Although a brokerage system is being developed by DECC which will give new players such as the Energy Saving Coop access to ECO for local schemes, by and large ECO is controlled by the Big Six and it is likely that they will continue to cherry-pick where and when it is spent.
One of the factors affecting cherry-picking is the ease, or otherwise, with which it is possible to get planning permission for external solid wall insulation. We note that whereas there has been widespread delivery of this measure in Wolverhampton and Stoke, including on more attractive pre-1919 properties in areas such as All Saints in Wolverhampton, it has been patchy in Birmingham. While there has been widespread use of external wall insulation on less attractive inter-war properties in areas such as Bordesley Green and Northfield, it has proved more difficult to get planning permission in areas such as Handsworth and Sparkbrook, where there are more attractive facades like the one on my house. We know of one insulation scheme which has under-delivered due to uncertainties over the length of time to get planning permission, if it is granted at all. It seems that Planning Officers and utility companies have both dug in over their respective positions.
There are two sides to every story and this is no exception. Some utility companies have made no secret of the fact that they prefer to invest in energy saving measures in cities and countries that colloborate with them; local authority officers understandably point to the statutory constraints under which they operate. Birmingham City Council has expressed a very general support for sustainable development in the Birmingham Development Plan. This now needs to turn into action, moving away from the current presumption that ambitious carbon reduction targets will reduce property values and undermine economic growth in the city, a view that is a legacy of some sections of the previous administration. This means working with the energy efficiency industry, rather than against it, to deliver solutions to issues such as solid wall insulation and solar panels that enable us to have buildings fit for the 21st century while conserving our built heritage.

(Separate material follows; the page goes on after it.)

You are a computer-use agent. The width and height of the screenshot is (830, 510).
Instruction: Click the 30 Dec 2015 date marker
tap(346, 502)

The Green Commission, of which I am a member, faces an urgent task in holding senior officers to account in implementing Sir Albert Bore’s expressed wish for Birmingham to be one of the greenest cities in the world. No longer can Birmingham issue declarations and strategies which are ignored at Director level, making it impossible to implement them.
It seems that Birmingham Energy Savers will be largely focussed on ECO funding, along with short-lived early adopter cash from DECC, for the near future, and that this will lead to significant energy efficiency improvements for many thousands of the poorest homes in Birmingham.

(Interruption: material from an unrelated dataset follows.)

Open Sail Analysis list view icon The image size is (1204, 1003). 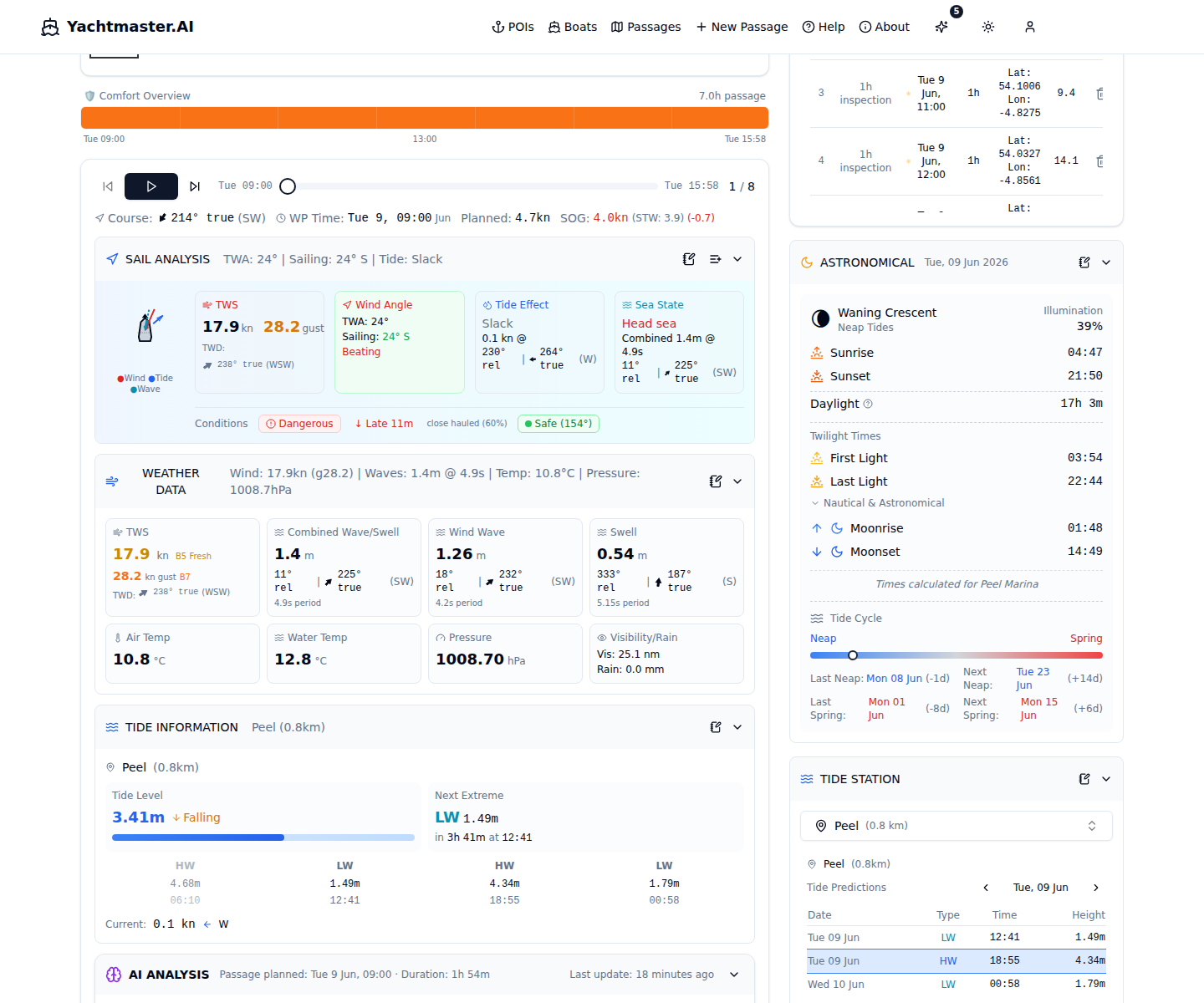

Carillion Energy Services, who have won the Birmingham Energy Savers contract, are also being true to their word so far in enabling local small businesses and the third sector to be part of its delivery. In this respect, we can cautiously say that Birmingham Energy Savers is showing great promise so far.
What isn’t clear is the degree to which Green Deal – i.e. where measures that cannot be grant-funded are paid for through a pay-as-you-save approach – will take off in Birmingham or elsewhere, and it may be that the current DECC consultation on Electricity Demand Reduction contains proposals which will work better than Green Deal, for the better-off at least, and ultimately succeed it.
Meanwhile the Energy Saving Coop and community development financial institutions such as the Robert Owen Community Bank seem to be most advanced in finding fair and ethical alternatives.
Tackling fuel poverty isn’t just about energy efficiency measures – it is now more than a decade since LWM associate Pat Conaty in a report for NEF/OFGEM pointed out that fuel poverty had multiple causes and needed multiple solutions – energy saving measures; energy advice; income maximisation; bill payment facilities – a Factor Four approach. There is a will to implement this approach but the funding streams don’t work together. ECO will fund measures but not currently advice (although we are assured by DECC that it could); people can fund income maximisation measures through the Warm Homes, Healthy Communities fund but this is discretionary and time-limited; collective energy switching schemes will be launched in a number of locations early in the New Year, and some, but not all of these, will be tailored to the fuel poor as I advocated some months ago.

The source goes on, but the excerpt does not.